Kemudian aku cek lagi beberapa pesan mereka. Dari sana aku tahu, ternyata Linda berniat berkunjung besok, tepat di saat aku akan pergi menghadiri pesta temanku. Ini bukan kebetulan, Randi pasti sudah merencanakannya. Aku tidak akan tinggal diam. Akan kubuat kau menyesal, Randi
******
Tengah malam, ketika Randi sudah tertidur, aku diam-diam pergi ke pekarangan. Beruntung, aku memasangkan lampu di tengah pekarangan, sehingga aku tidak kesulitan dalam melihat.
Saatnya menjalankan rencana. Aku mengambil skop dan menggali tanah tempat bunga daffodil tumbuh. Aku ambil akar-akarnya yang berisi dan berbentuk seperti bawang. Dari penampilan, daffodil jelas merupakan tanaman hias yang memanjakan mata, tetapi sebenarnya akar-akar daffodil menyimpan racun yang bisa menyebabkan mati rasa pada sistem saraf tubuh dan kelumpuhan jantung, apabila dikonsumsi.

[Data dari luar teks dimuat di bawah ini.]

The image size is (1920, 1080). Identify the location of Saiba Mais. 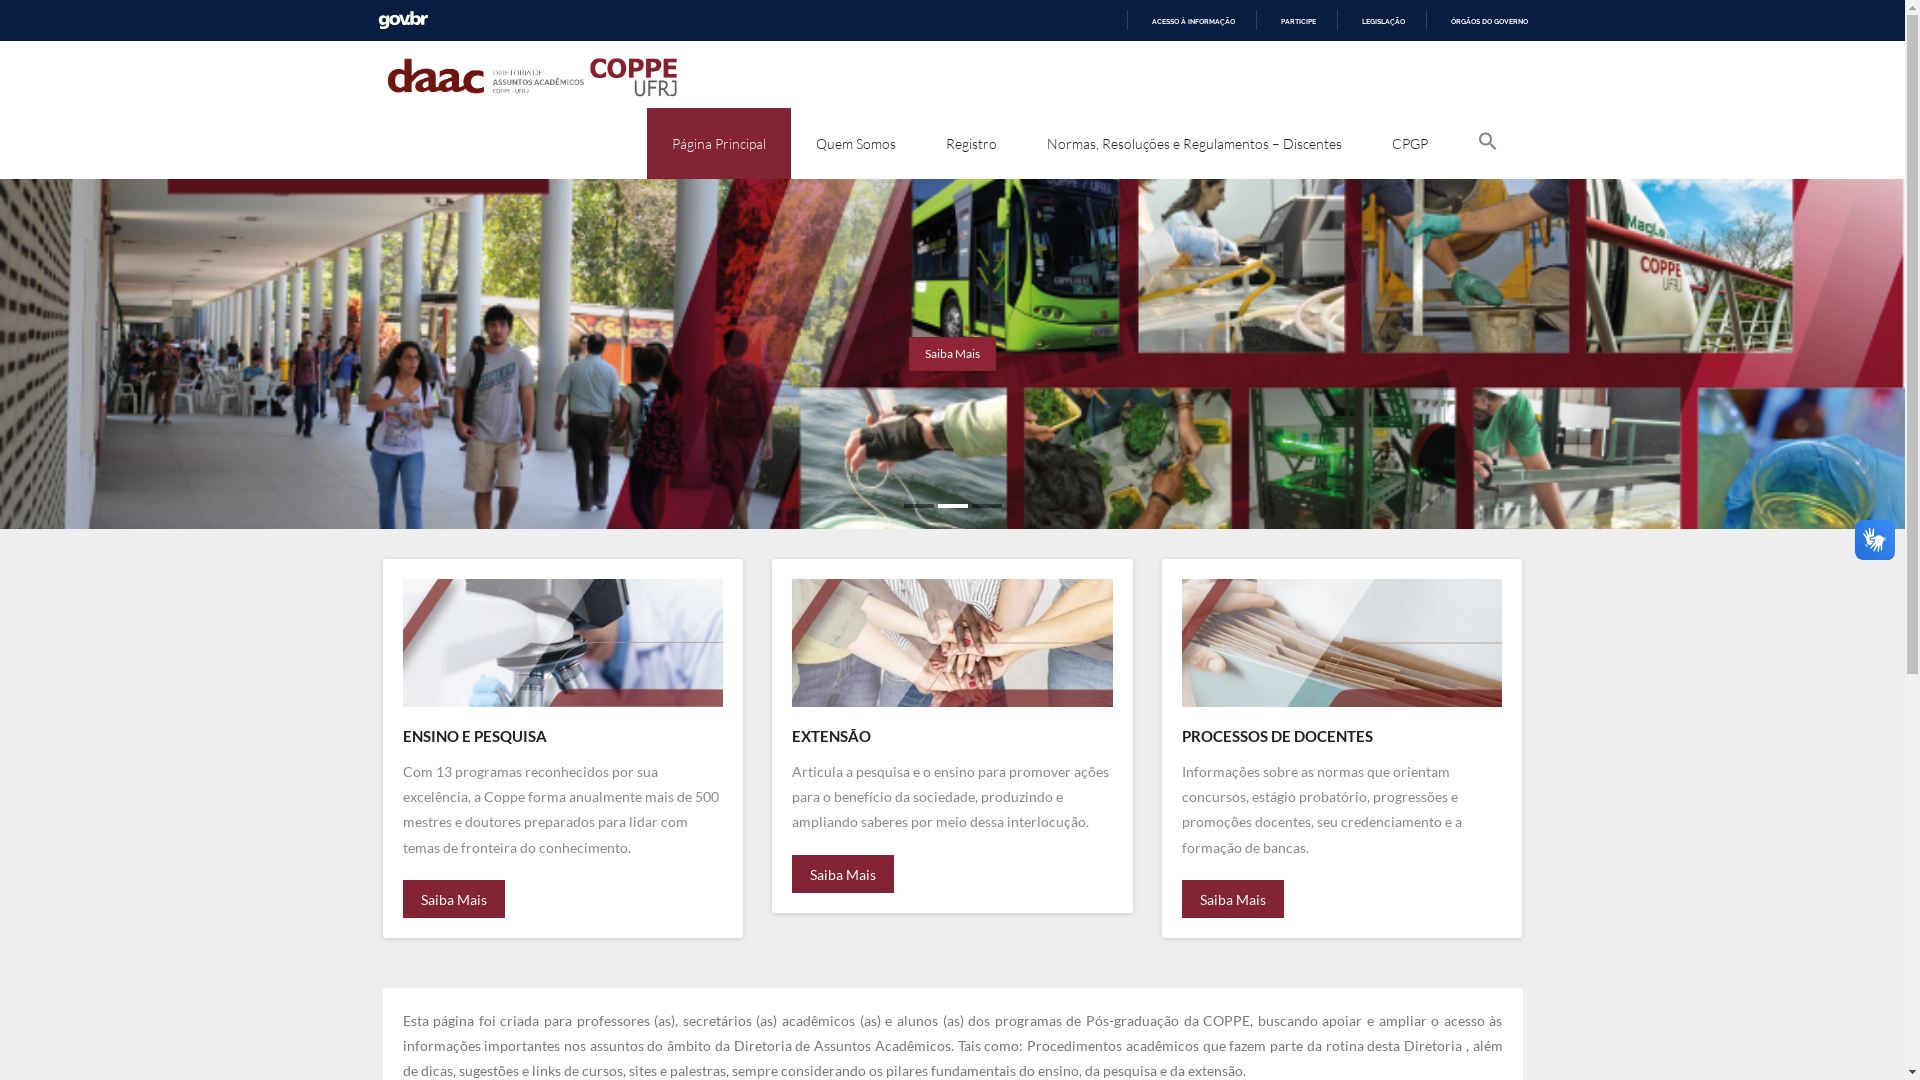
(1233, 899).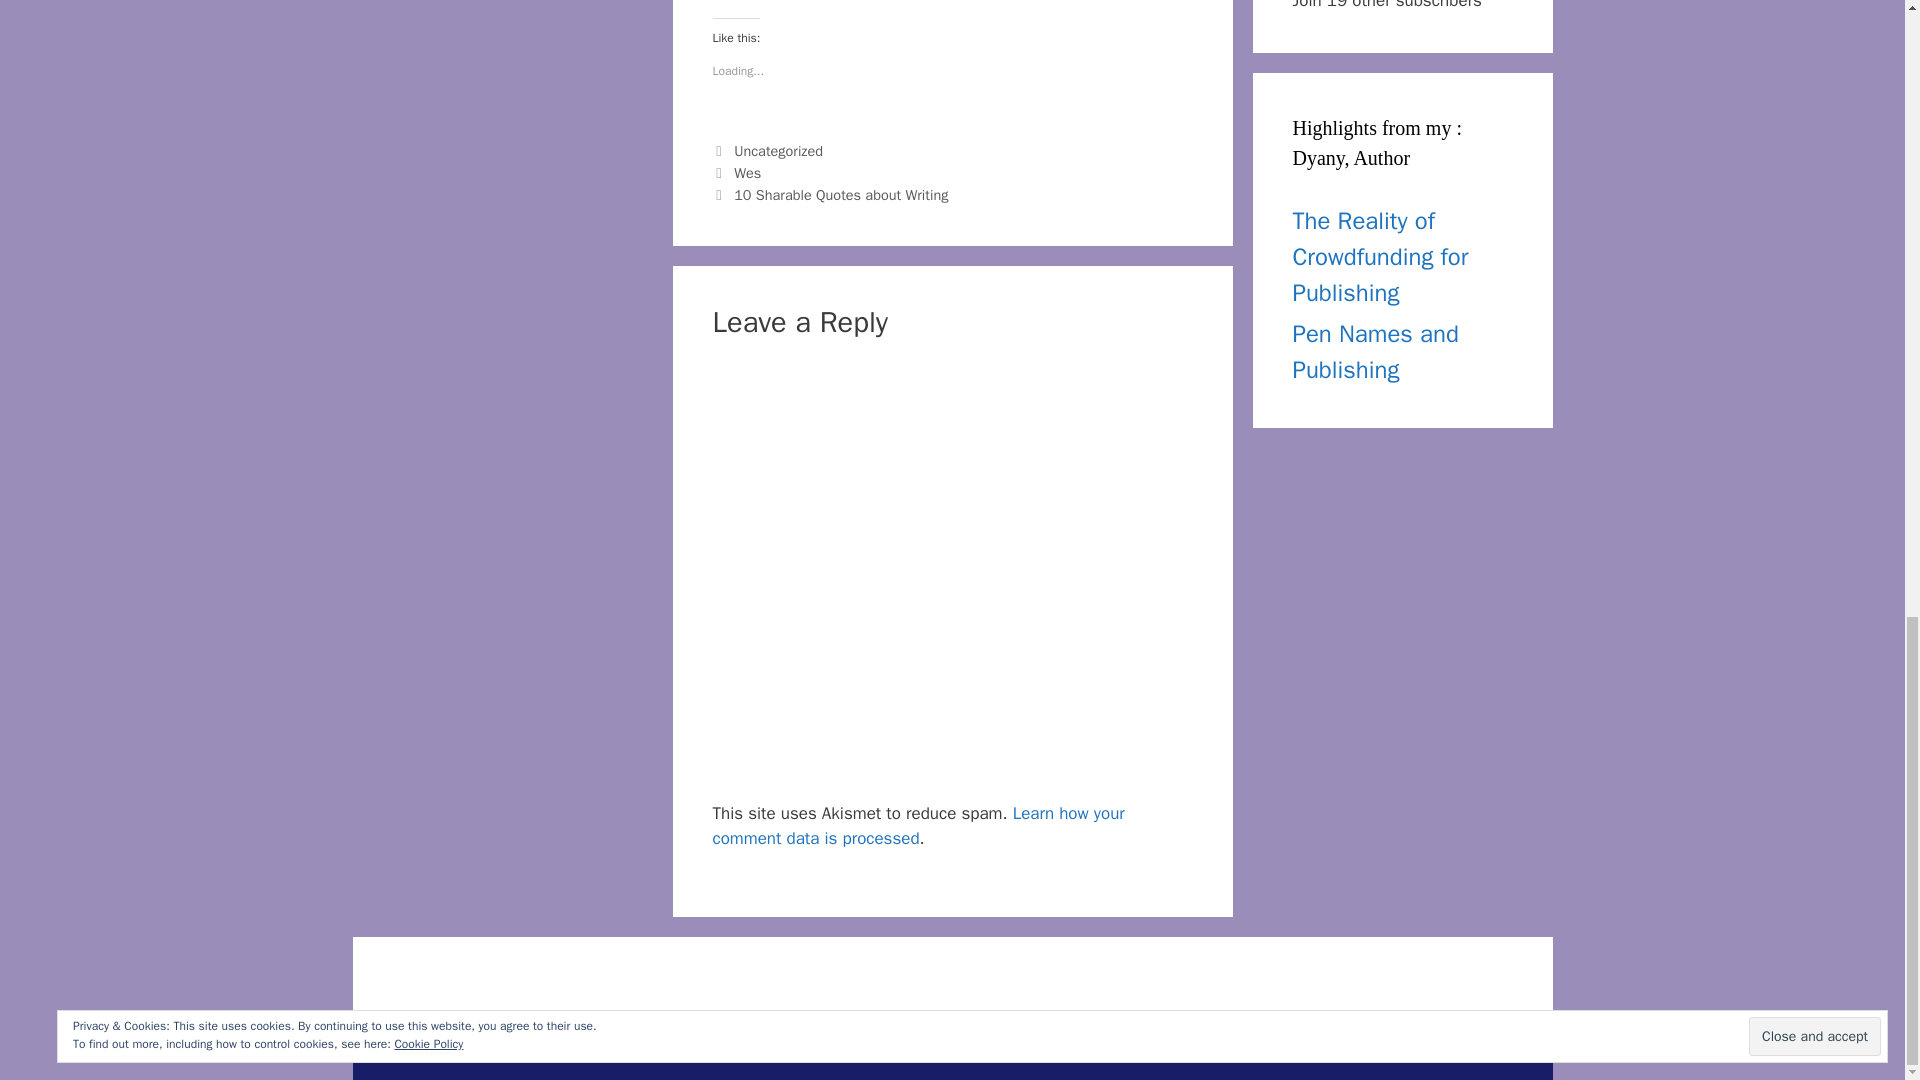 The image size is (1920, 1080). Describe the element at coordinates (1380, 256) in the screenshot. I see `The Reality of Crowdfunding for Publishing` at that location.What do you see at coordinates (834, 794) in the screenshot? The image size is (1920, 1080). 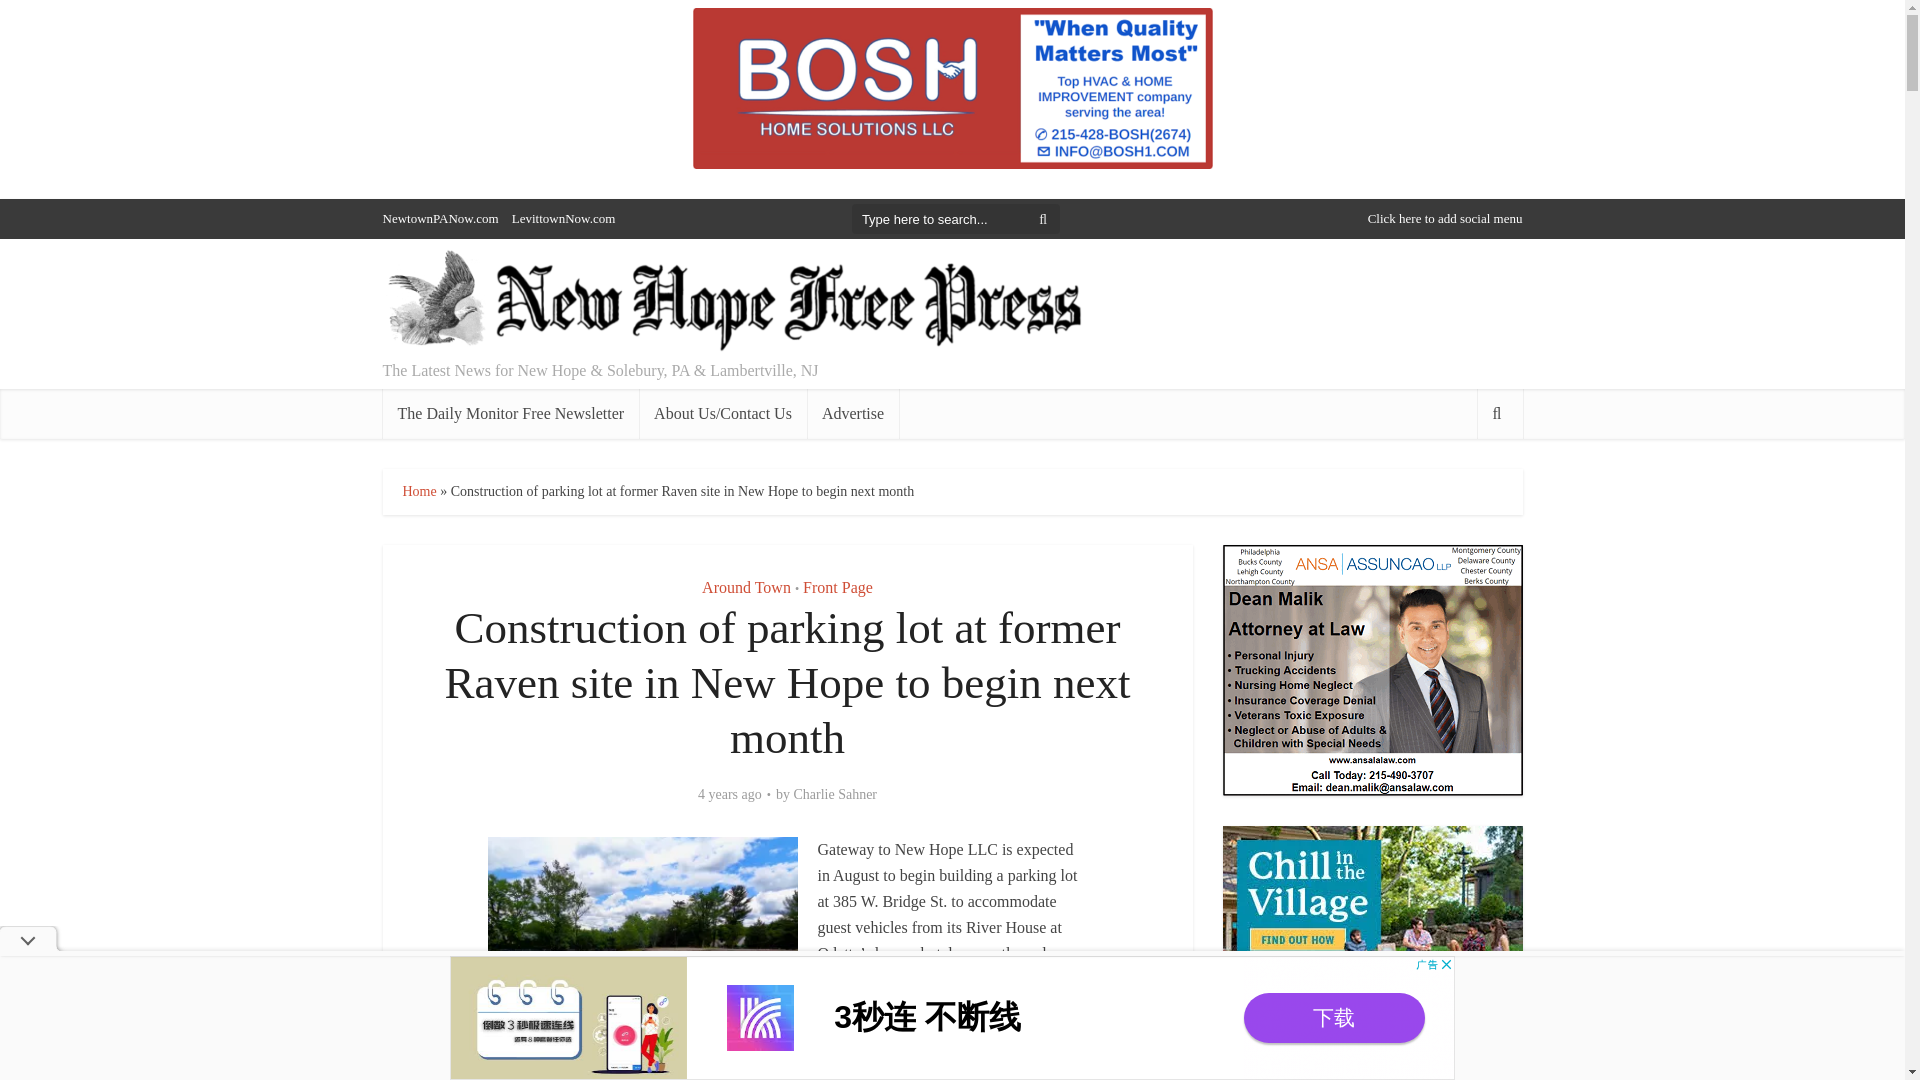 I see `Charlie Sahner` at bounding box center [834, 794].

Kemudian, aku beralih pada bunga azalea. Bunga yang memiliki nama ilmiah Rhododendron simsii itu di seluruh bagian tubuhnya mengandung komponen andromedotoxins (grayanotoxins) yang tergolong beracun. Apabila dikonsumsi dapat menyebabkan beberapa rasa sakit, kelesuan, depresi, mual dan muntah, kelumpuhan progresif, koma, dan akhirnya kematian.
Setengah cawan petri berisi getah bunga azalea sudah cukup bagiku. Selanjutnya adalah tanaman rosary pea. Rosari Pea atau biji kacang polong rosari dengan nama ilmiah Abrus precatorius, biji-bijinya yang berwarna merah hitam mengandung lectin khusus yang disebut abrin. Abrin yang terkandung dalam biji kacang polong rosari jika masuk ke dalam tubuh menyebabkan ribosom tidak bekerja. Satu molekul abrin akan membunuh hingga 1.500 ribosom per detik. Abrin dapat membunuh dengan jumlah kurang dari 3 mikrogram. Dalam tubuh abrin dapat menyebabkan demam, mual, mengeluarkan busa, disfungsi gula darah dan juga kejang-kejang, lalu menyerang ginjal, kamdung kemih, pendarahan retina, dan luka dalam yang menyebar.
Selanjutnya, aku beralih pada pohon oleander. Oleander memiliki nama latin Nerium oleander. Satu daunnya dapat menyebabkan kematian pada orang dewasa dan keracunan yang fatal bisa diakibatkan oleh kontak dengan rantingnya, bunga, dan buahnya. Tanaman ini mengandung sejumlah jenis racun meskipun telah dikeringkan, termasuk nerioside, rosagenin, oleandroside, saponins, dan cardiac glycosides. zat-zat tersebut merupakan zat yang dapat menyebabkan perlambatan denyut jantung dan gagal jantung. Racun-racun tersebut terdapat pada semua bagian tanaman, namun umumnya terkonsentrasi pada bagian getah yang tampilannya berwarna putih seperti susu.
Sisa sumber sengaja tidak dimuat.